→ **Task objective**: Reproduce, exactly and in full, the records that follow, minus any pictures.

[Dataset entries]
=-=-=

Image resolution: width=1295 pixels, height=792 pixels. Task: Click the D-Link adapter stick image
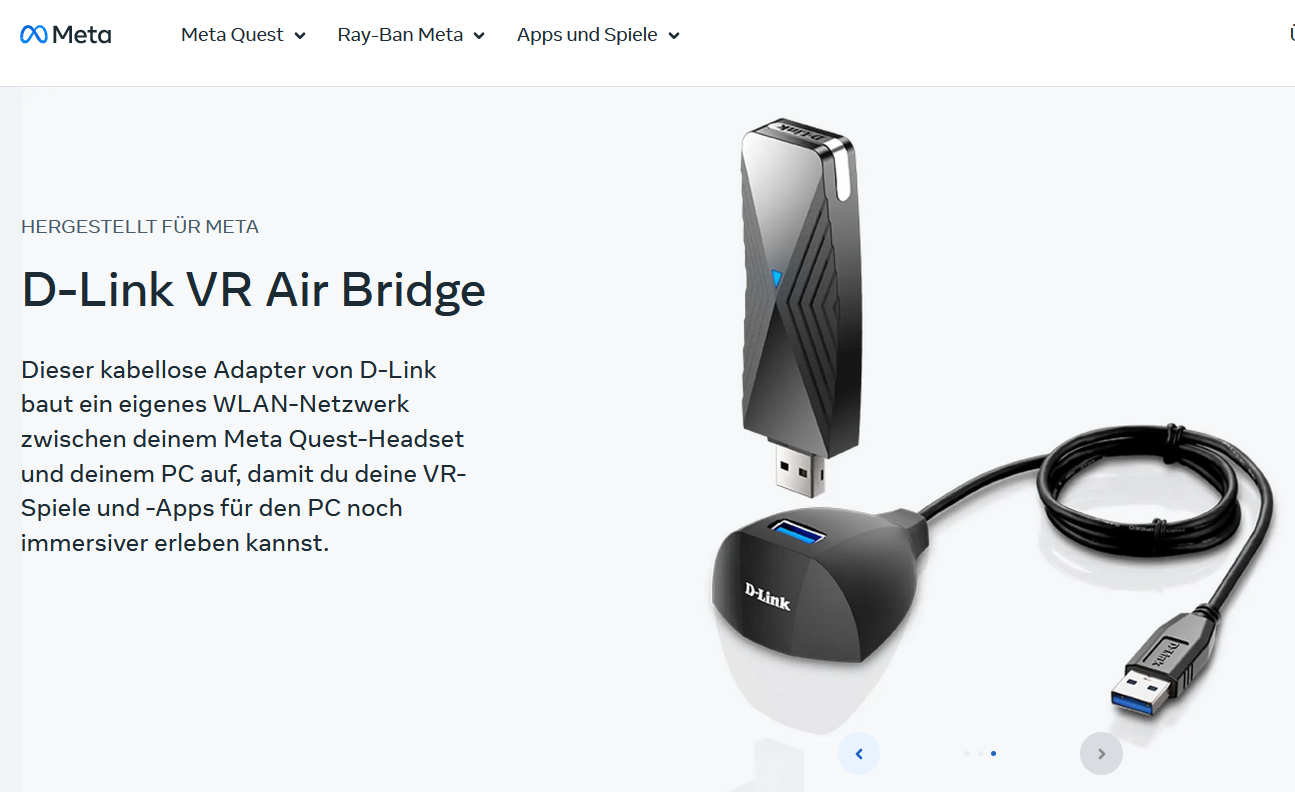(799, 305)

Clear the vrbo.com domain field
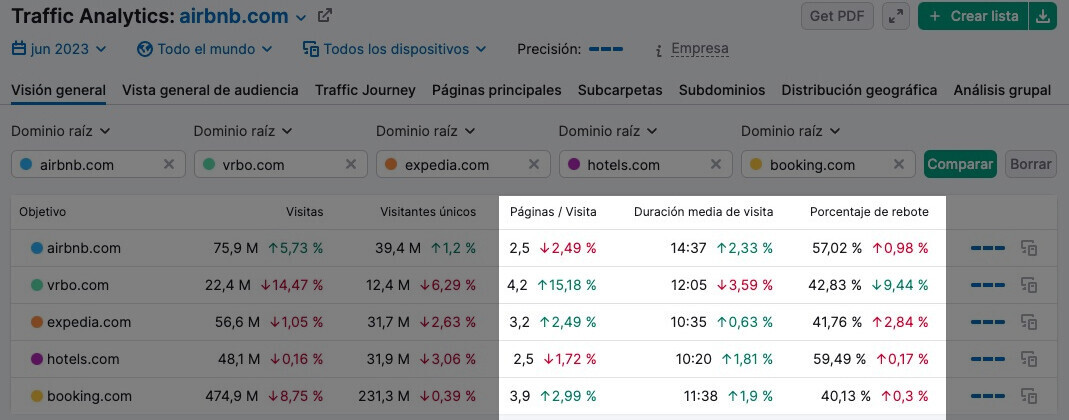351,165
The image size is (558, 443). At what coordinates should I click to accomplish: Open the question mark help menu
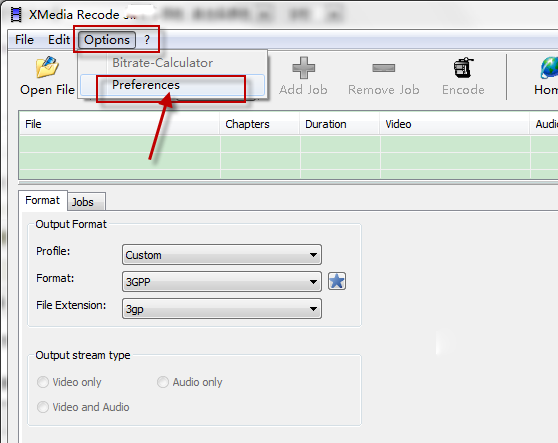pos(147,39)
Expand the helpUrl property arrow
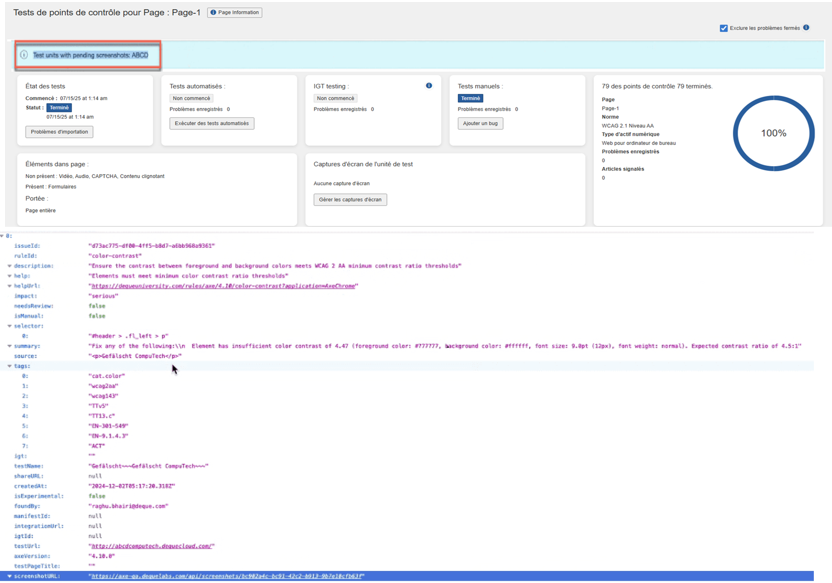The height and width of the screenshot is (583, 832). (10, 286)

=-=-=

→ **Solution to the exercise**:
Image resolution: width=1295 pixels, height=792 pixels. Task: Click the D-Link adapter stick image
(799, 305)

Clear the vrbo.com domain field
351,165
The image size is (558, 443). At what coordinates should I click to accomplish: Open the question mark help menu
pos(147,39)
Expand the helpUrl property arrow
The height and width of the screenshot is (583, 832). (10, 286)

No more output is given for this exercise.